Excluding pictures, retype exactly the lines from the one with "You are a GUI" through the end of the records that follow.
=-=-=
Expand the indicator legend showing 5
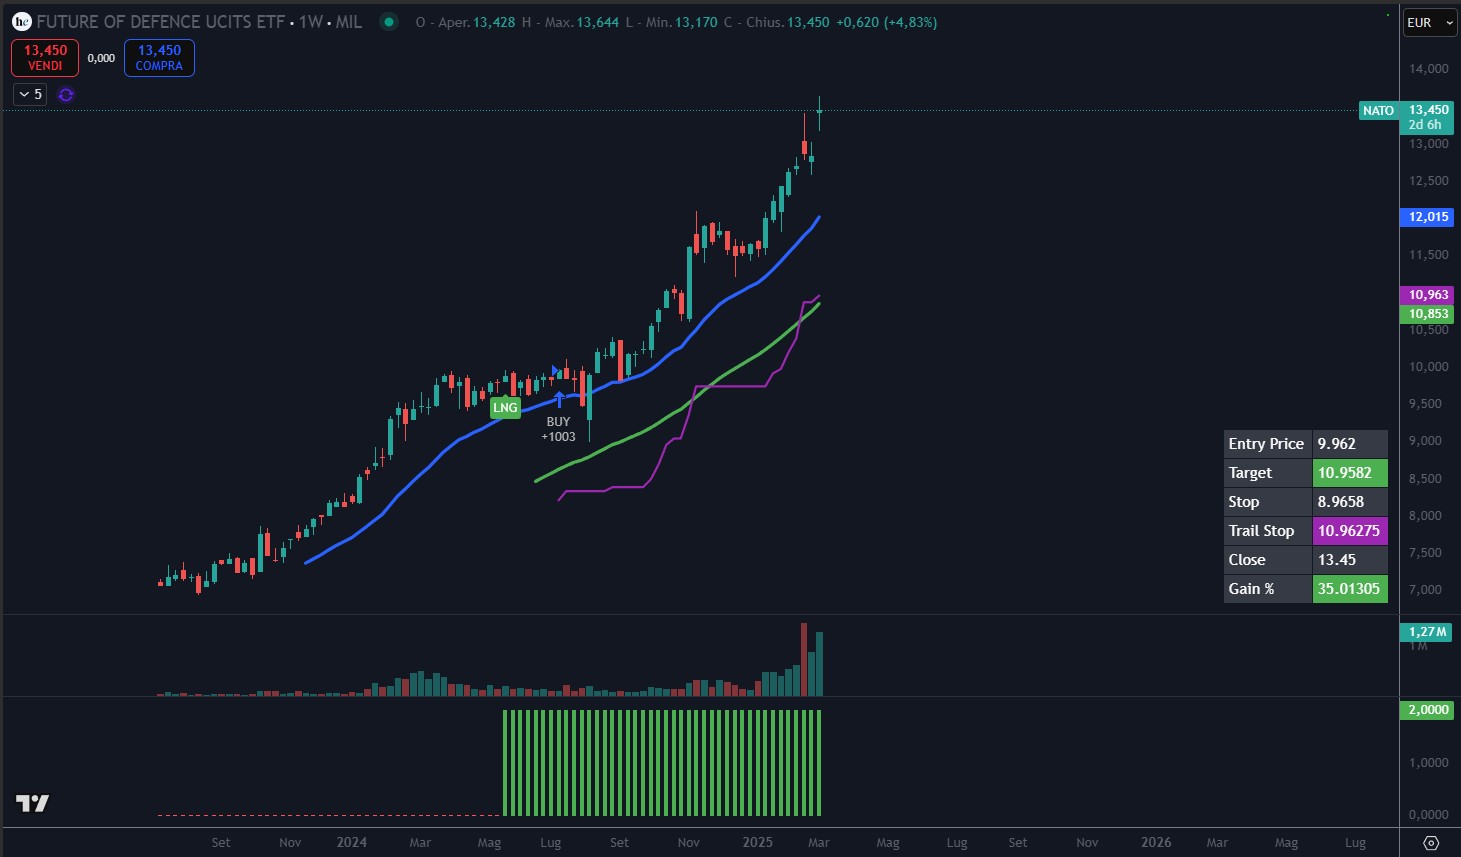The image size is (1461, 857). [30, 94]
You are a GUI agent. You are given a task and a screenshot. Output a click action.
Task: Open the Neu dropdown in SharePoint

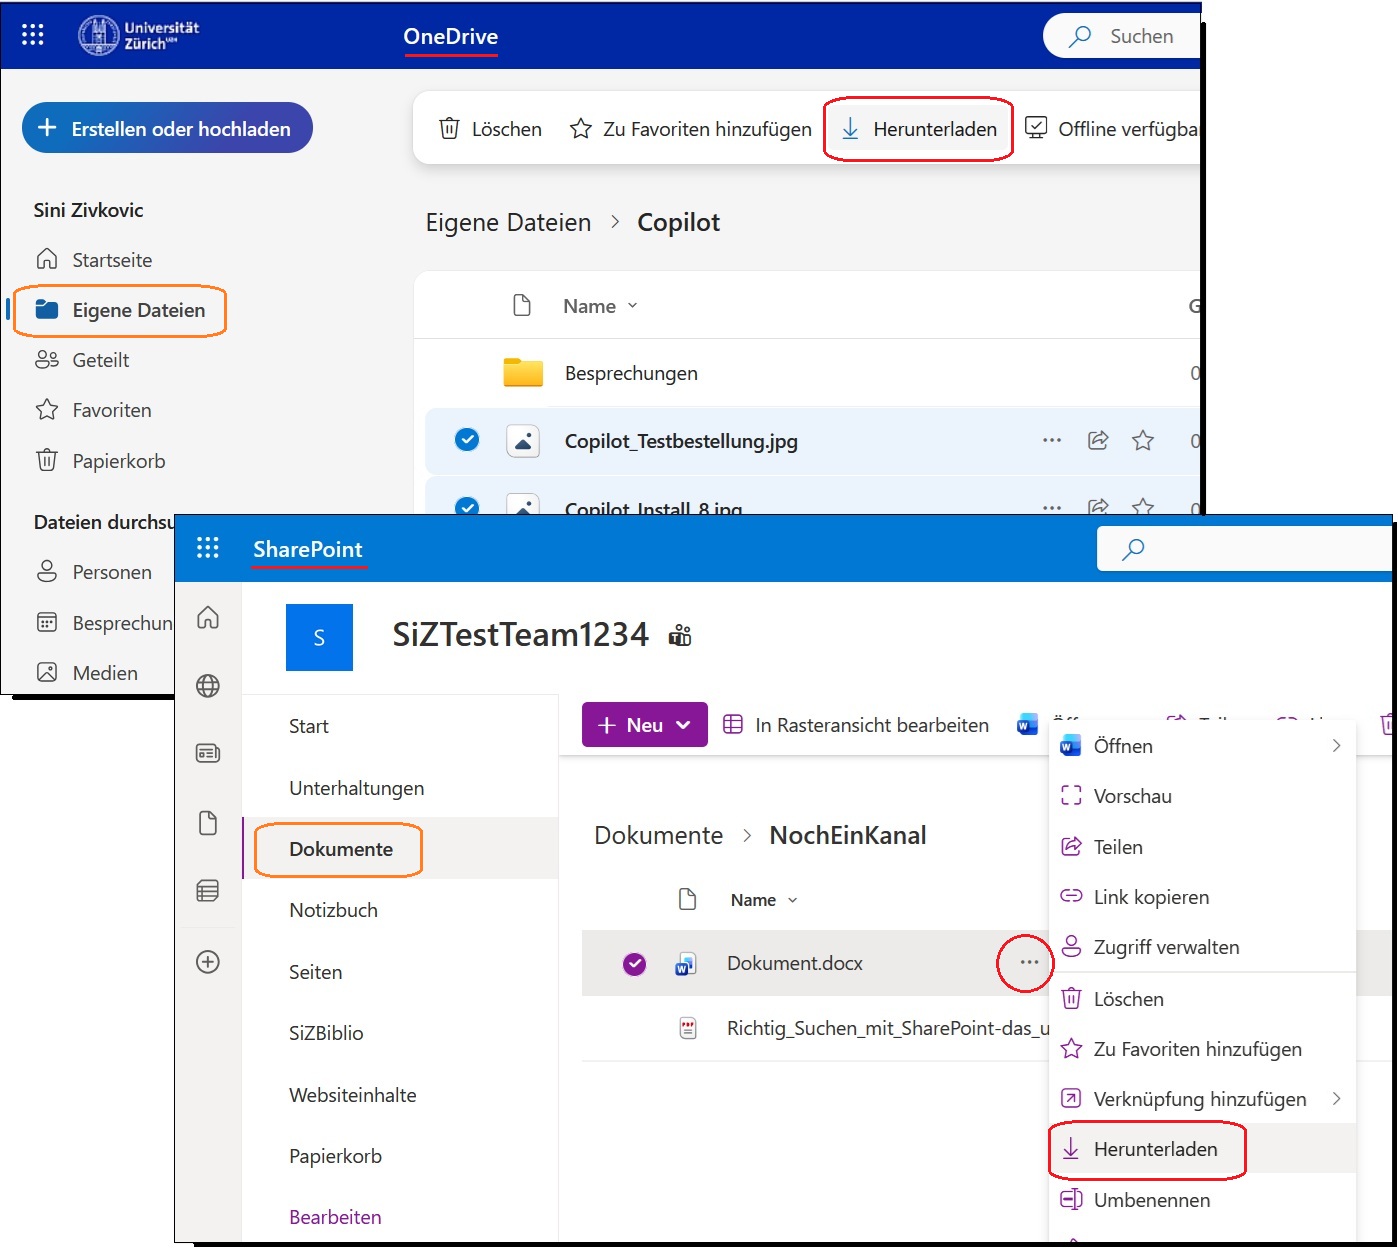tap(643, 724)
=-=-=
_Solved exercise:_
You are a GUI agent. You are given a task and a screenshot. Output a click action.
Task: Open the Neu dropdown in SharePoint

tap(643, 724)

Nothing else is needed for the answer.